The Real Solution to Poverty

Thursday, May 3rd, 2007

Arnold Kling argues that The Real Solution to Poverty is not any centralized, planned, well-intentioned, anti-poverty program:

In the United States, the poverty threshold for a family of four is just under $20,000 a year in income. However, consider what would happen if you were to force every family of four all over the world the world to live on $20,000 a year. The majority of families would say, “Thank you.” Outside the United States, there are more people living under our poverty threshold than over it. Perhaps as many as one billion people are living on less than one-tenth of our poverty threshold, or less than $2000 a year for a family of four.

If $500 a year per person represents extreme poverty, then consider that in the year 1800 the average income per person in the world was half that. What we consider extreme poverty today would have been considered upper-middle-class two hundred years ago. If that seems implausible, consider that even in Africa longevity has more than doubled over the past hundred years. This reflects better nutrition and public health, even though African economies on the whole are doing very poorly. William Nordhaus, in The Health of Nations, argues persuasively that if improvements in longevity were included in GDP, then our estimates of growth over the last century would roughly double.
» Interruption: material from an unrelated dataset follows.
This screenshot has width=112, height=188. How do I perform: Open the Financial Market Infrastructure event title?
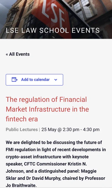pos(47,109)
Overall, as David R. Henderson and Charles L. Hooper wrote three years go for TCS, virtually every American alive today is in the top one percent of income, if one takes a worldwide historical perspective. It would be better to live on $20,000 a year in America today than to be a relatively wealthy person living here one hundred years ago.

The ultimate source of our wealth is our moral and mental development. With moral development, we are able to trade peacefully with strangers, create habits and institutions that reward work more than theft or expropriation, and value education and learning. With mental development, we have accumulated knowledge that enables us to achieve high levels of productivity.

Why do people advocate centralized programs?

I think that the key to maintaining faith in these ideas is to focus only on intentions. If a program is intended to reduce poverty, then it is an anti-poverty program. Instead, I believe that anyone who sincerely wants to do something about poverty needs to focus on outcomes.

Some facts on “poor” American households:

Forty-three percent of all poor households actually own their own homes. The average home owned by persons classified as poor by the Census Bureau is a three-bedroom house with one-and-a-half baths, a garage, and a porch or patio.

Eighty two percent of poor households have air conditioning. By contrast, 35 years ago, only 36 percent of the entire U.S. population enjoyed air conditioning.

Nearly three-quarters of poor households own a car; 30 percent own two or more cars.

Ninety-seven percent of poor households have a color television; over half own two or more color televisions; Seventy-eight percent have a VCR or DVD player; 62 percent have cable or satellite TV reception; Seventy-three percent own microwave ovens, more than half have a stereo, and a more than a third have an automatic dishwasher.